The vibe surrounding the Skatepark of Tampa tent was equivalent to the enthusiasm of audiences throughout the day. Even though the heat was raging, the mosh pits were active and concert security was on their toes.
“The moshing does get crazy, but it’s all good,” 14-year-old Mike Havener, said. Havener was among the lucky and dedicated concert-goers able to reach the front row.
“You get pushed up front a lot,” he said.
Mike said he was there to see Thursday and The Starting Line. Like many Warped attendees, he had his favorites who he had paid to see. But with Warped Tour’s eight stages and nearly 80 artists playing, there was bound to be confusion.
Fortunately this crowd-friendly tour passed out writing materials and displayed a show schedule to lessen the confusion. The only downside: if you wanted to see both Finch and Something Corporate perform, tough luck, they both were playing at 3:30.
“I wait all year long for Warped tour,” Lindsay Annan, 19, said. “There is no other place you can go where you can watch so many amazing bands play for so cheap. But I was disappointed that I missed Thursday. They are so awesome.”
Compared to other top-rated concerts, the Warped Tour has always had a relaxed vibe. The merch booths and crowd became an extended backstage. Many bands were at their record booths chatting with fans before and after their performance. It was also not uncommon for one to have heard someone proclaim, “Hey that s the guitarist from (fill in random band name).”

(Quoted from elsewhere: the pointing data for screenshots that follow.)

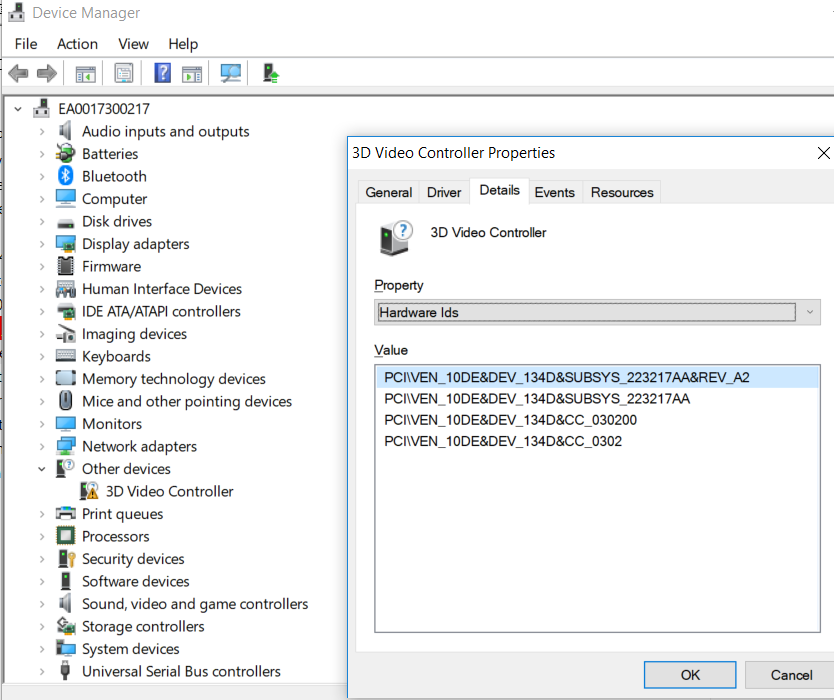Click the Cancel button
Viewport: 834px width, 700px height.
[790, 675]
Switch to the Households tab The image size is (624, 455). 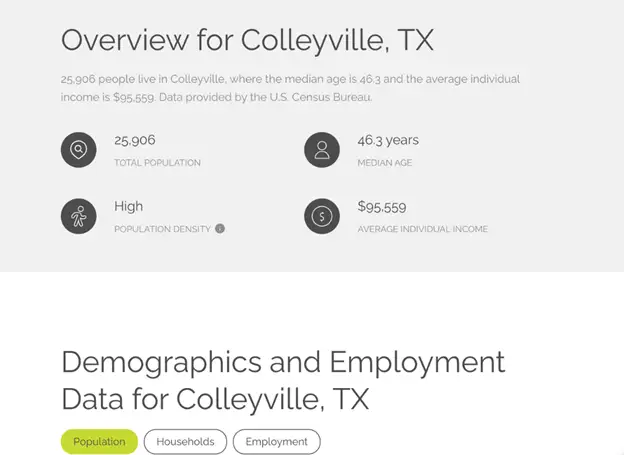[x=185, y=441]
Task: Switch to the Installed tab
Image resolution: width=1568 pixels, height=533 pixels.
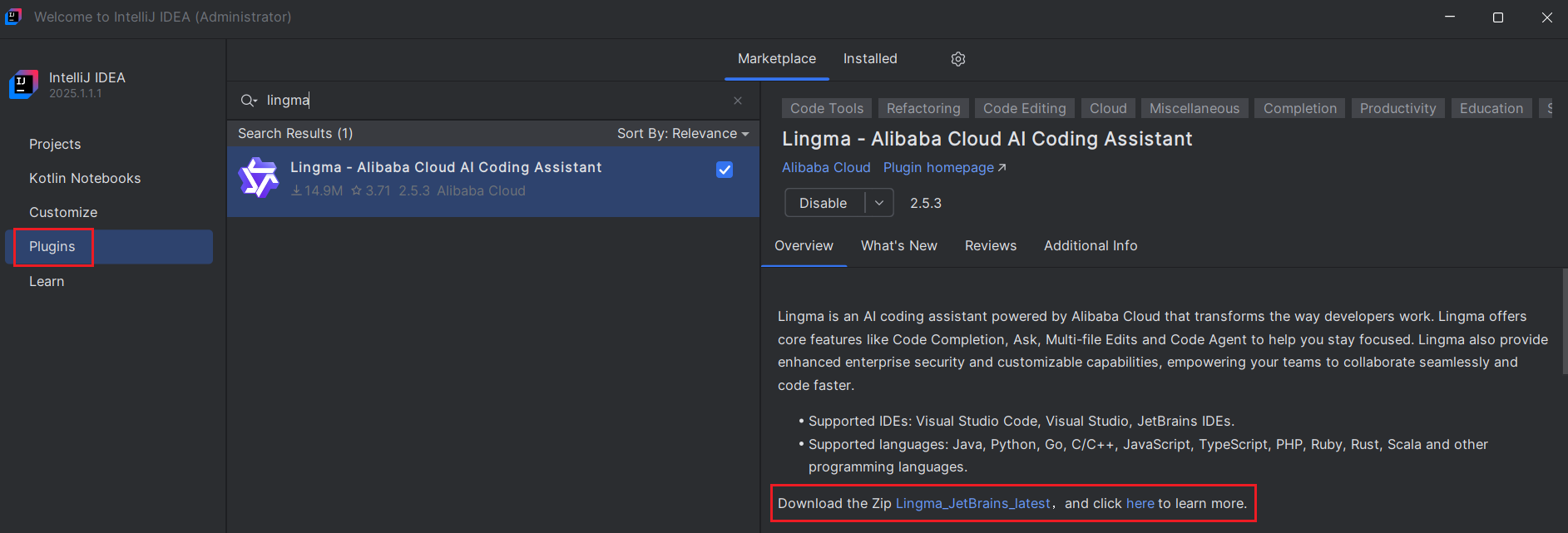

“After Good Charolette’s set, I saw them and the guys from MxPx just wander into the crowd,” Jared Tonley, 20, said.Band members and athletes frequently made their way backstage, through the crowd and backstage again on golf carts and mini-mopeds.
After surviving a day filled with giving in to the six dollar chicken pitas, attempting to dodge the sun’s blistering rays and striving to avoid drunken brawls (or get into them), most of the Warped attendees went home with sunburns and smiles. Once Hot Water Music played their last note, many concert goers left USF soil with punk rock blasting their stereos, free demos in their backseat and memories of the opportunity to see many of their favorite bands in one splendid, humid day.